Die Vorbereitung der Mitarbeiter auf die Vorgesetztenbeurteilung beschränkt sich häufig auf eine schriftliche und/oder mündliche Information. Dabei werden Ziel, Sinn, Zweck und Nutzen der Vorgesetztenbeurteilung erläutert, der Beurteilungsbogen, das Verfahren und die Spielregeln vorgestellt und an die Bereitschaft zur Mitwirkung appelliert. Im Übrigen hofft man, dass bei gutem Willen auf beiden Seiten die Vorgesetztenbeurteilung die erwünschten Ergebnisse bringt.

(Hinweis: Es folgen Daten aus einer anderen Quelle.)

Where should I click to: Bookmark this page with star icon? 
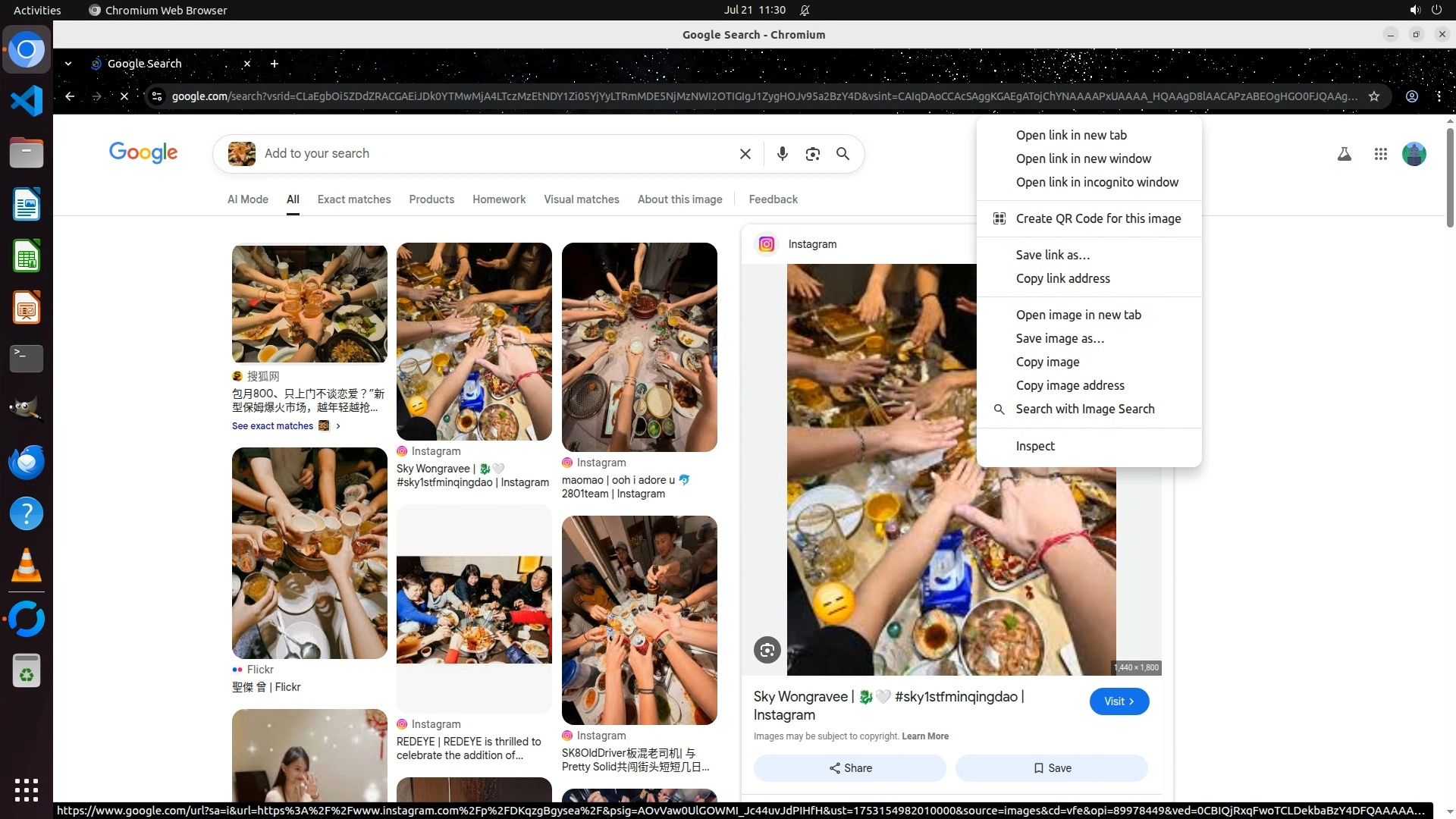click(x=1373, y=96)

Der schwierigste Teil der Vorgesetztenbeurteilung ist in der Regel das Beurteilungsgespräch — vor allem dann, wenn Vorgesetzte und Mitarbeiter nicht gewohnt sind, miteinander dienstliche Gespräche (z. B. Zielvereinbarungsgespräche, Fördergespräche, Kritikgespräche u. Ä.) zu führen. Je selbstverständlicher solche Gespräche sind und je fairer und unverkrampfter die Gesprächsatmosphäre ist, desto problemloser dürften auch die Beurteilungsgespräche ablaufen.

 
Praxis-Tipp

"Spielregeln"

Das Beurteilungssystem (insbesondere der Beurteilungsbogen) sollte so konstruiert sein, dass die Mitarbeiter auch ohne aufwändiges Training ihre Vorgesetzten beurteilen können. Auch sollte die Instruktion über den Ablauf der Beurteilung Spielregeln für beide Seiten enthalten, die für einen fairen und konstruktiven Ablauf sorgen.

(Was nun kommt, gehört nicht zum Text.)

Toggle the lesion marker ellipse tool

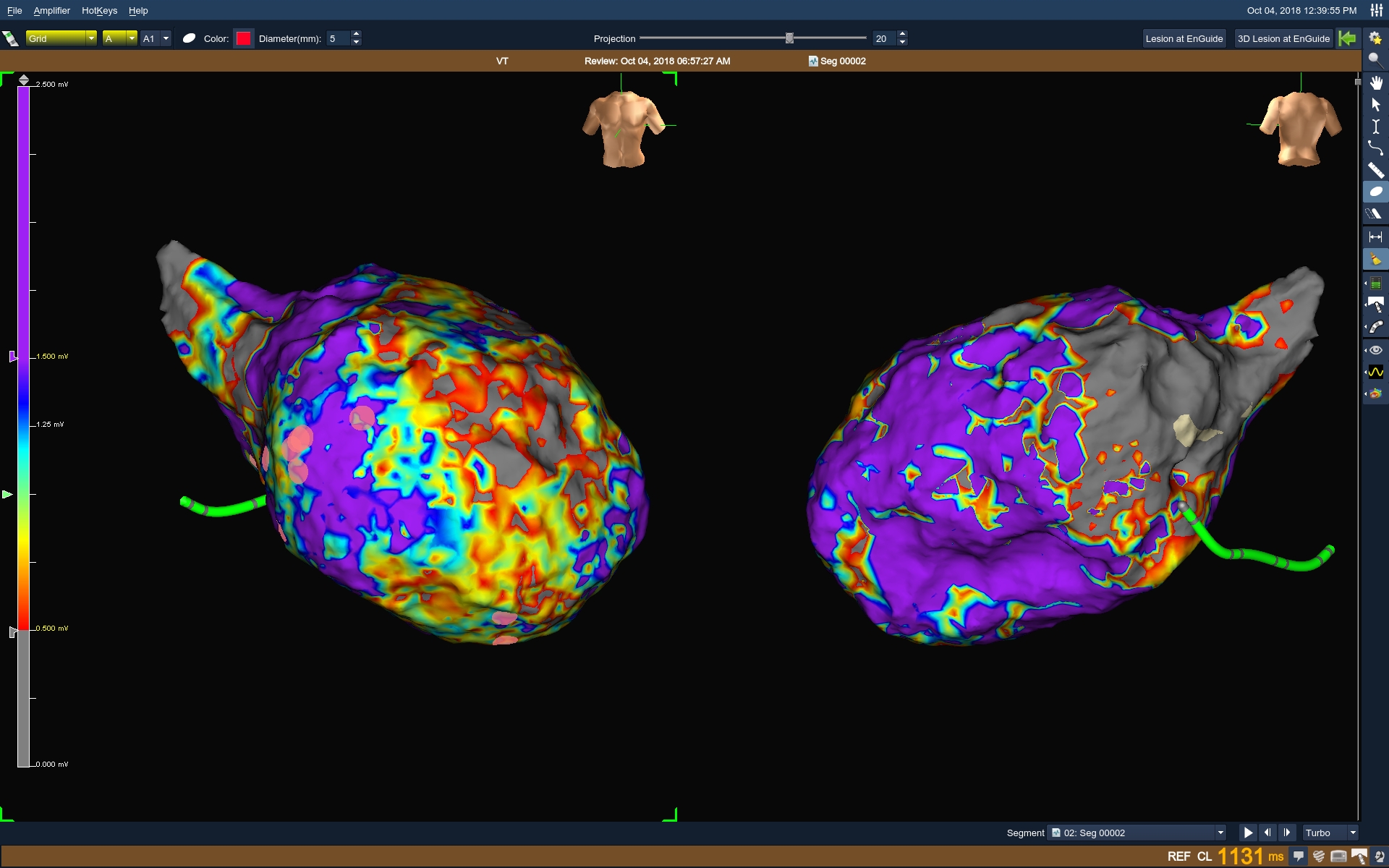(x=1375, y=192)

Auf eine gründliche Schulung der Mitarbeiter kann man verzichten, wenn man die Vorgesetzten in einem Führungstraining auf ihren Part in einem solchen Gespräch vorbereitet. Wenn sie das Gespräch so führen, dass die Mitarbeiter ohne Befürchtungen und Hemmungen ihre Urteile abgeben und begründen können, wenn sie mögliche Kritik als Tipp und Führungshilfen annehmen, dann müssten die Gespräche zum gewünschten Erfolg führen.